The Supreme Court has refined the meaning of this language several times, generally to limit the extent of lawmaker immunity from prosecution. But the justices last tackled the clause 36 years ago, and since then lower federal courts have offered some inconsistent guidance about the breadth of the shield.

It’s those mixed messages in which lawyers for Menendez and his co-defendant, Florida eye surgeon Salomon Melgen, appear to see an opening now. They assert the Justice Department has no right to prosecute the senator for (or to compel his aides to testify about) his dealings with executive branch officials about a Medicare billing dispute involving Melgen and a port security contract from which the doctor stood to profit.

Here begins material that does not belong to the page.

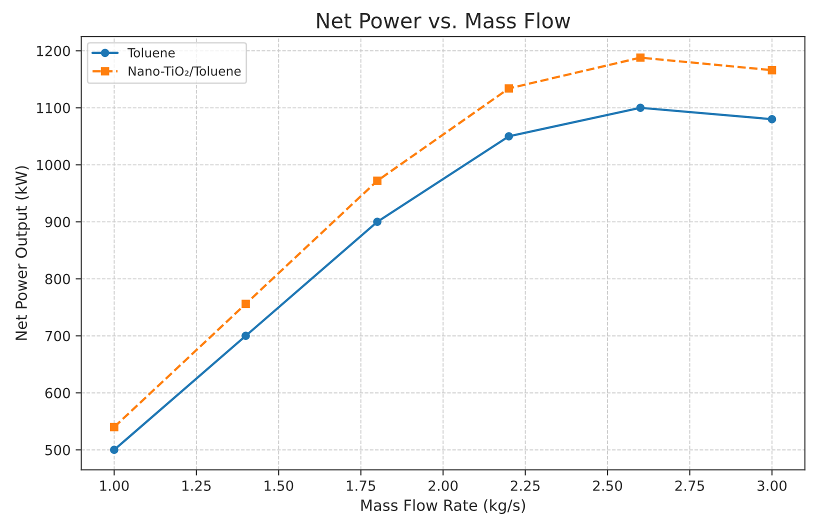  Describe the element at coordinates (361, 486) in the screenshot. I see `x-tick-label: 1.75` at that location.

“The prosecution has no direct evidence (no witnesses, no recording, no letter, no email) that there ever was a quid pro quo agreement between Sen. Menendez and Dr. Melgen (because no such agreement ever occurred),” lawyers for the defendants said in papers filed Monday. “Instead, the prosecution wants to introduce Sen. Menendez’s legislative acts into evidence — something the speech or debate clause flatly precludes.”

The government is sure to counter that the Speech or Debate Clause is irrelevant in this case, and it appears to have a couple of Supreme Court precedents on its side. The justices ruled in 1972 that members and staff are not immune from prosecution for breaking criminal law in the course of doing their legislative business. And the court decided in 1979 that, while the clause protects actions clearly connected to the legislative process, perhaps including “calls to federal agencies seeking information, it does not protect attempts to influence the conduct of executive agencies.”

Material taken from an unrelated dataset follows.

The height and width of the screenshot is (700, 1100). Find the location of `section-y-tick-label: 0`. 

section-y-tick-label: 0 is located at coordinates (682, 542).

It may be up to Menendez, then, to persuade the courts that members of Congress should be given wide latitude to decide for themselves which of their own activities are part of their legislative or oversight responsibilities and are thereby shielded from graft investigations.

“It still seems to me to be a long shot,” Michael Stern, a former senior member of the House general counsel’s office, has written about Menendez’s strategy in his “Point of Order” blog on congressional legal issues. But if the senator wins, Stern wrote, “this could significantly complicate any prosecution” of any member of Congress.

The opposite would be true if the Menendez case ends up at the Supreme Court and the justices decide to do the opposite of what he wants. If the court shrinks the gray area of congressional behavior that’s somewhat legislative, which would reduce the protections of the Speech or Debate Clause, that could make criminal investigations on the Hill much easier.

One reason the court might do so is to settle an issue that has become pretty muddled. Last month the court declined to consider the appeal of former Rep. Rick Renzi, an Arizona Republican facing three years in prison for public corruption, including promoting a federal land-swap bill a decade ago to reap a $700,000 payment. Renzi argued unsuccessfully (and with support from the House’s own bipartisan legal office) that evidence of his actions on the Hill should have been thrown out because of his speech or debate protection.

Seven years ago, however, the justices let stand a lower federal appeals court’s ruling that strengthened speech or debate protection, by declaring unconstitutional the FBI’s seizure of papers from the Rayburn office of Democratic Rep. William Jefferson of Louisiana. Even without that ill-gotten evidence, Jefferson lost his seat and went to jail for corruption, but the precedent about the raid was subsequently central to getting federal officials to drop potential prosecutions of at least three other House members.

Last summer, meanwhile, the House Ways and Means Committee declared itself “absolutely immune” under the Speech or Debate Clause from having to comply with Securities and Exchange Commission subpoenas as part of an investigation of alleged insider trading involving senior staffer Brian Sutter. (He’s since spun through the revolving door, and the SEC inquiry seems at a standstill.)

Four decades after the Constitution’s Article I, Section 6 was last considered by the highest court, Melgen and Menendez may be the ones to get it back on the docket. The process could keep the senator in office at least until he has chance to face the voters again. The result could be his salvation, or his final undoing.